The case was profiled in the 1988 documentary film The Thin Blue Line.

===Kerry Max Cook===
In 1978, Kerry Max Cook was found guilty of capital murder and sentenced to death following Grigson's testimony in which he stated that Cook was a severe sociopath and a very serious threat to others. In 1997, the Texas Court of Criminal Appeals overturned Cook's conviction on the grounds of prosecutorial and police misconduct, and he was freed after agreeing to plead no contest to a time-served sentence.
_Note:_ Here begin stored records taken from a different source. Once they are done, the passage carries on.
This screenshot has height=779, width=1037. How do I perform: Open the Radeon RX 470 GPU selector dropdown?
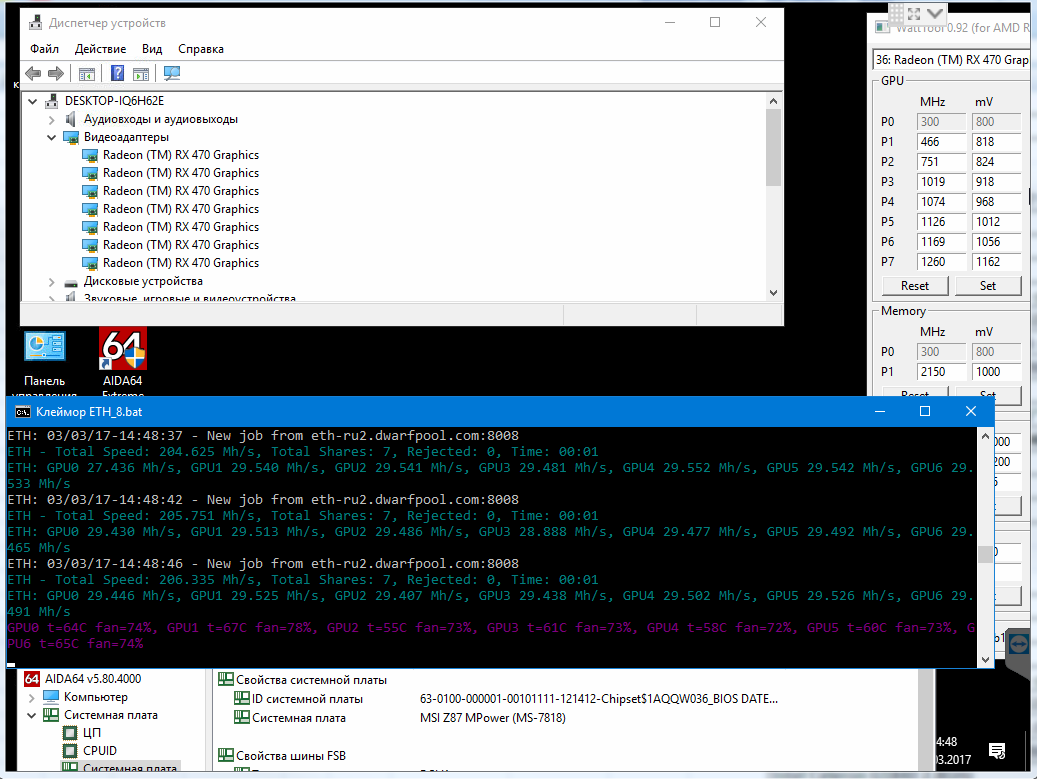(951, 60)
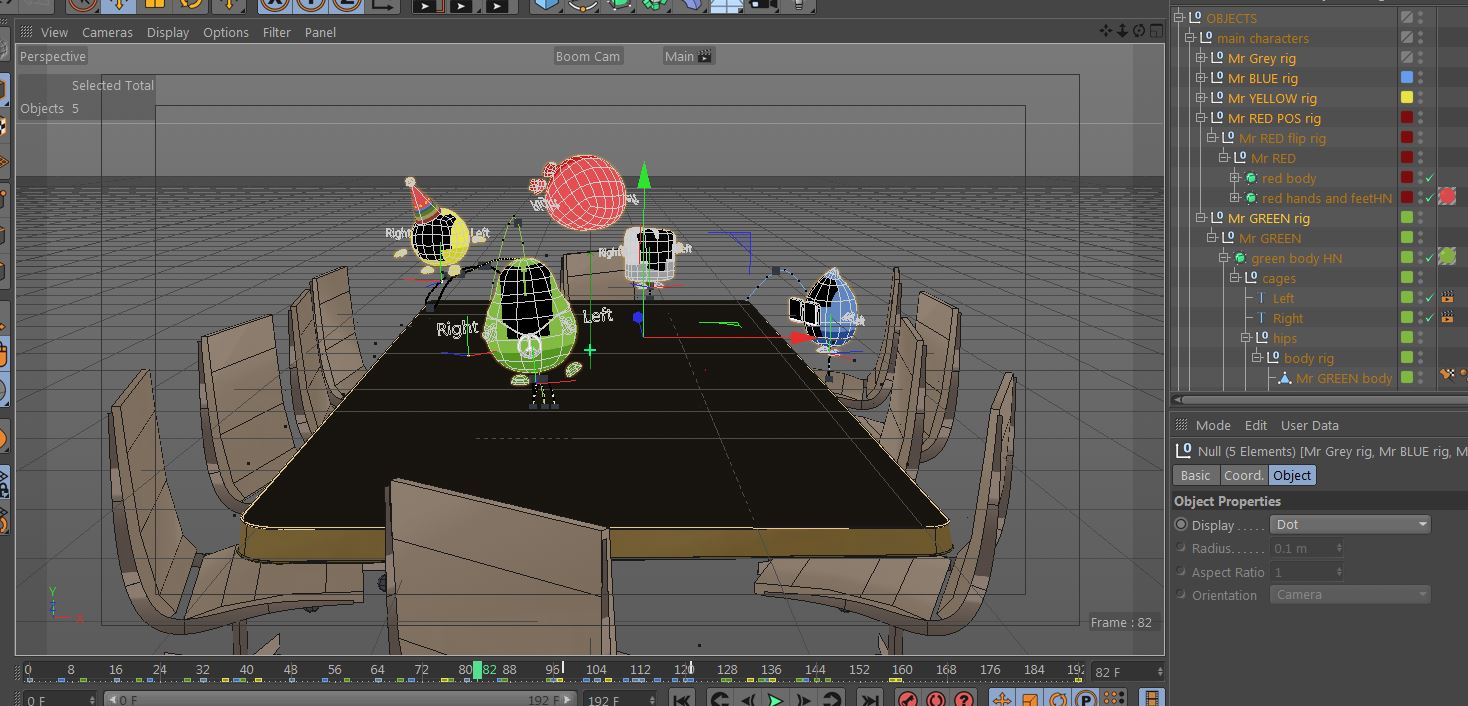Open the Display dropdown set to Dot

click(x=1350, y=524)
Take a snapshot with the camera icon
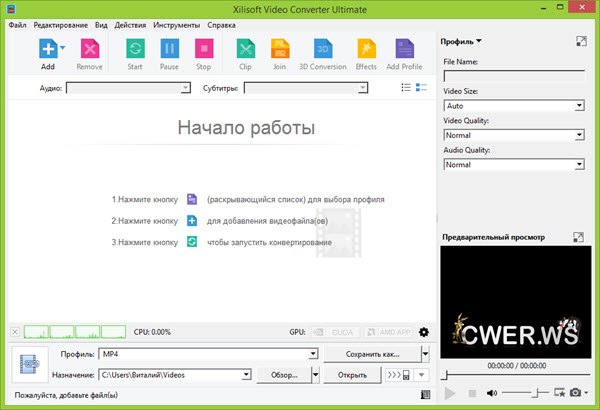This screenshot has height=410, width=600. (575, 394)
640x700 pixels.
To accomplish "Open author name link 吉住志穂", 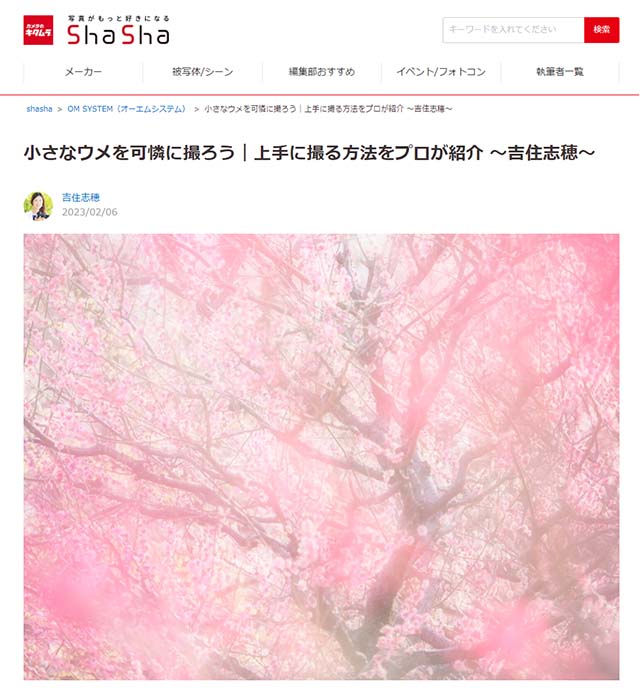I will point(81,197).
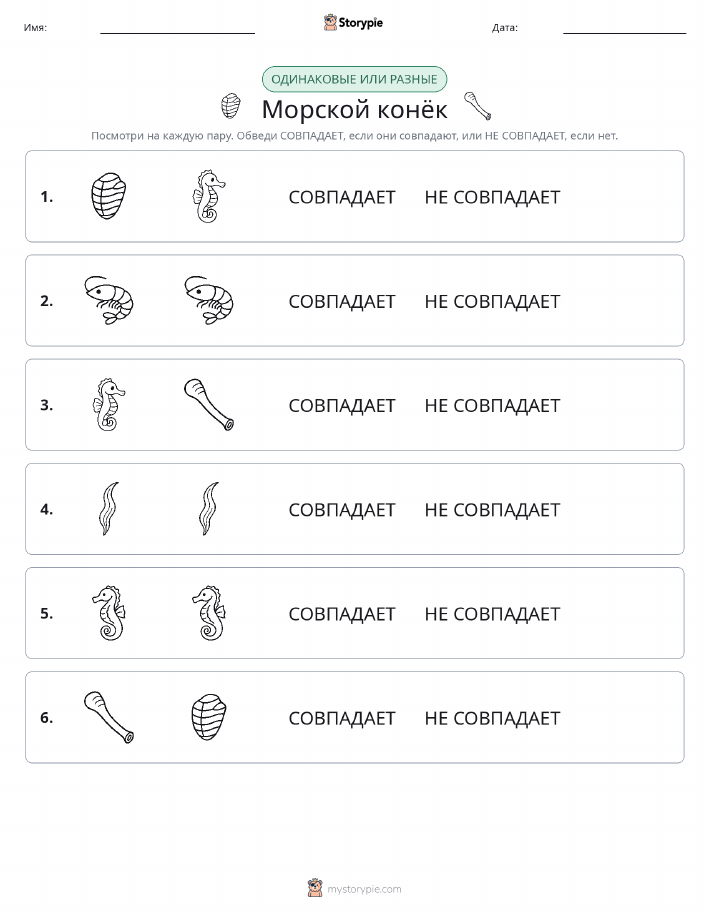Screen dimensions: 709x917
Task: Click the club icon beside the title
Action: pos(477,106)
===Cameron Todd Willingham===
In 1991, Cameron Todd Willingham was accused of the capital murder of his three children due to arson. Grigson testified that Willingham was an incurable sociopath despite having never met him. His testimony helped prosecutors secure the death penalty, but Willingham's guilt has since been called into question due to modern fire science and a witness recantation. Willingham was executed in 2004 at the age of 36 years old.

===Jeffery Lee Wood===
In 1998, Jeffery Lee Wood was tried for capital murder under the Texas law of parties. Based on a hypothetical question and without having evaluated Wood, Grigson testified that Wood posed a future threat to society, which subsequently resulted in a death sentence for Wood.
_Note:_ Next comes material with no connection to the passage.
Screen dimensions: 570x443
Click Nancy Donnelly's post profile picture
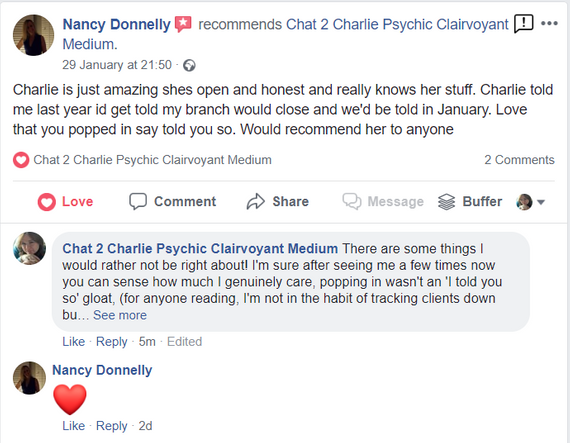point(33,35)

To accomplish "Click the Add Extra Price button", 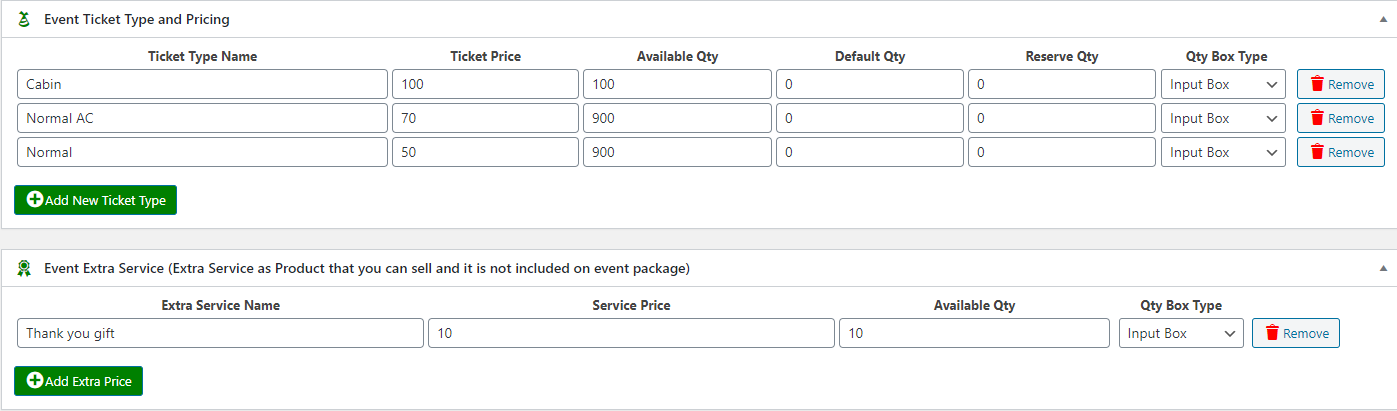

At the time of Grigson's testimony, he had been expelled from the American Psychiatric Association and the Texas Society of Psychiatric Physicians for ethical violations in his court testimonies. Wood had no prior felonies or history of violent crime prior to his arrest, and evidence excluded in court supports his claim that he was acting under duress during the robbery. As of 2026, Wood remains on death row with no scheduled date of execution.

===Other defendants===
Executed defendants whose cases Grigson testified in include Aaron Lee Fuller, Bernard Eugene Amos, David Lee Holland, David Wayne Stoker, Gayland Charles Bradford, Gerald Wayne Tigner, Gregory Lynn Summers, Hai Hai Vuong, Jack Wade Clark, James Edward Clayton, John Glenn Moody, John Russell Thompson, John Thomas Satterwhite, Mack Oran Hill, Noble Mays Jr., Patrick Fitzgerald Rogers, Samuel Christopher Hawkins, Thomas Andy Barefoot, and William Hamilton Little. Michael Dewayne Johnson killed himself around 15 hours before his scheduled execution in 2005.

==Expulsion==
Grigson was reprimanded on two occasions in the early 1980s by the American Psychiatric Association, and in 1995, he was expelled from both the American Psychiatric Association and the Texas Society of Psychiatric Physicians for unethical conduct. The American Psychiatric Association stated that Grigson had violated the organization's ethics code by "arriving at a psychiatric diagnosis without first having examined the individuals in question and for indicating while testifying in court as an expert witness that he could predict with one hundred percent certainty that the individuals would engage in future violent acts". Grigson unsuccessfully sued the American Psychiatric Association to block his expulsion.

After Grigson's expulsion, the medical director of the American Academy of Psychiatry and the Law said that Grigson "oversteps the bounds of his professional competence" and that he was testifying in court about hypothetical situations containing insufficient detail for a sound professional opinion to be formed.

Grigson officially retired from the psychiatric profession in 2003.

==Death==
Grigson died in Dallas, Texas, in June 2004 from lung cancer.